N-Ethyl-N-nitrosourea (ENU) forms several major adducts upon reaction with DNA, of which ethylation at the O6 position of guanine and the O4, O2 and N3 positions of thymine have been implicated to be mutagenic lesions. To investigate what specific kinds of ENU-induced mutations were affected by the repair ability of O6-alkylguanine-DNA alkyltransferase (AGT), we examined the mutations in the hypoxanthine (guanine) phosphoribosyltransferase gene (hprt) in 87 independent mutants derived from ENU-treated AGT proficient (Mer+) or deficient (Mer-) diploid human fibroblasts. Of the characterized mutations, 97% were single base substitutions. The major difference in the mutation spectra was that the frequency of G.C to A.T transitions was significantly higher in Mer- mutants (16/38) than in Mer+ mutants (4/33).

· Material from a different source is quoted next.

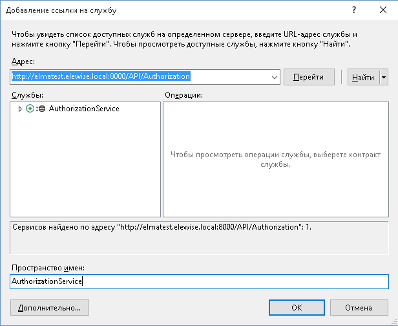Click the help question mark button
Screen dimensions: 398x326
354,10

The results indicate that AGT removes O6-ethylguanine, thus protecting human cells from parts of the cytotoxic and mutagenic effects of ENU. A high frequency of T.A to A.T transversions induced by ENU was observed in both Mer+ (52%) and Mer- (34%) mutants. This type of mutation was less frequently observed (10%) in N-methyl-N'-nitro-N-nitrosoguanidine (MNNG)-induced mutants derived from the same Mer+ cells in our previous report (J. Mol. Biol., 221, 421, 1991). Comparison of alkylating lesions formed by MNNG and ENU indicates that O2-ethylthymine and N3-ethylthymine are potent mutational adducts for T to A transversions. The occurrence of ENU-induced T.A base pair transversions showed a strong strand bias; 35/37 were located on the non-transcribed strand, assuming thymine is the mutagenic lesion. The result suggests a difference in repair capacity of ethylthymine on the two strands. In addition, this type of mutation preferentially occurred at 5'-Pu-T sequences.